● Goal
Recast everything from the line containing "The height and" down to the line containing "Select the username" as a two-column CSV headed text and answer. Give one row for each text with its answer, and put each value in a single quoted field with line breaks replaced by spaces.

● Data supplied
** START **

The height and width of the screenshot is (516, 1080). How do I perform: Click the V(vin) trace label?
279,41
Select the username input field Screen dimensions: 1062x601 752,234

** END **
** START **

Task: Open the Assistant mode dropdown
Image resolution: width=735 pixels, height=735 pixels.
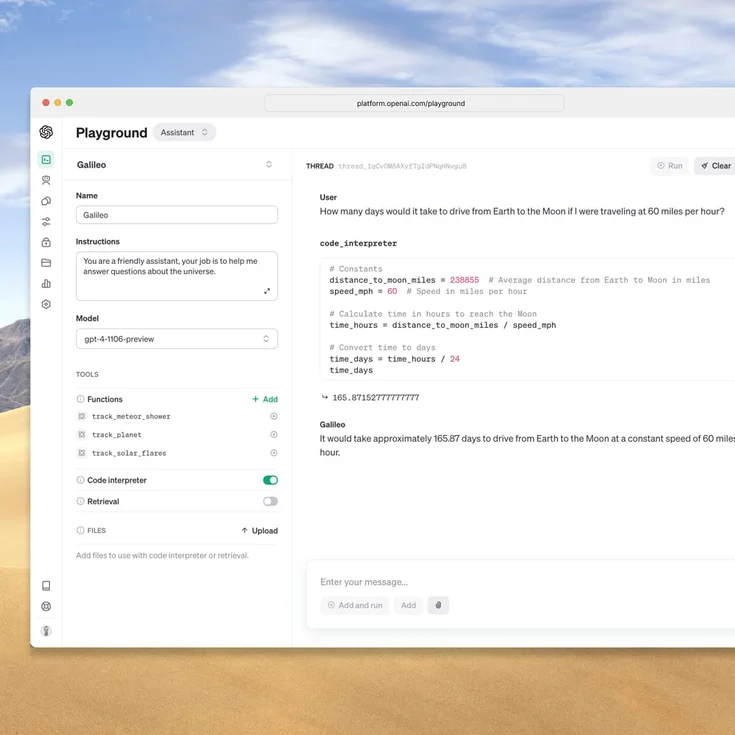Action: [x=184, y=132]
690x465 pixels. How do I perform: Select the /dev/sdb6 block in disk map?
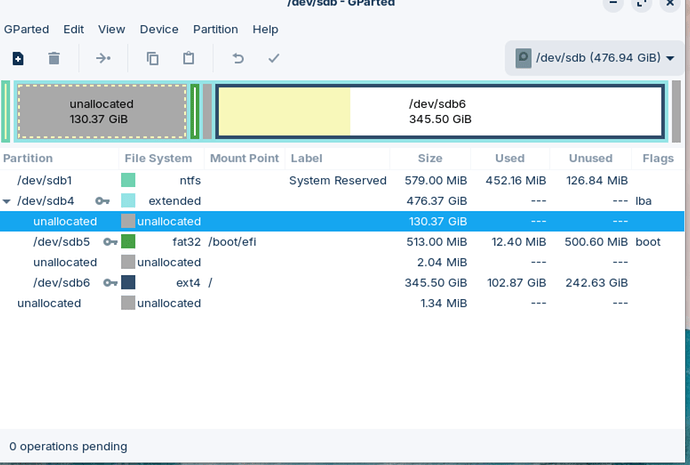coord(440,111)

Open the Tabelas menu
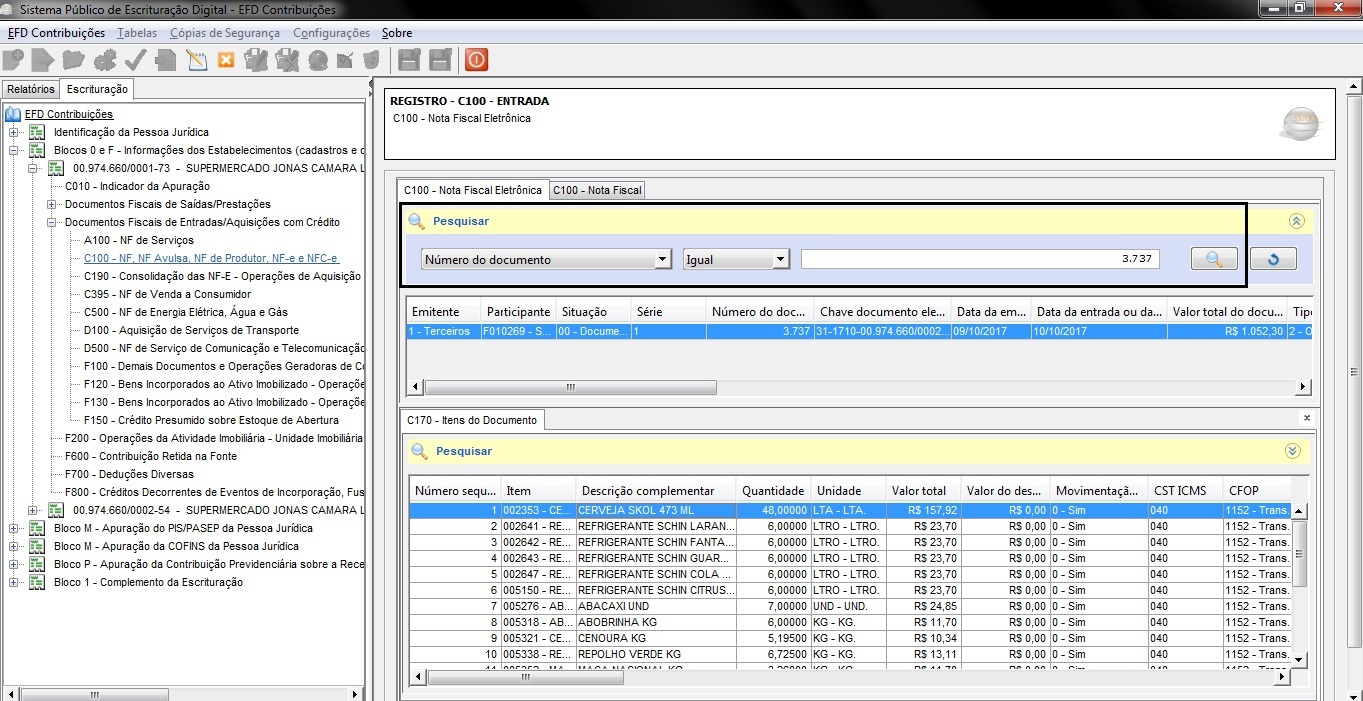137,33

** END **

● Answer to this exercise
text,answer
"The height and width of the screenshot is (516, 1080). How do I perform: Click the V(vin) trace label?","279,41"
"Select the username input field Screen dimensions: 1062x601","752,234"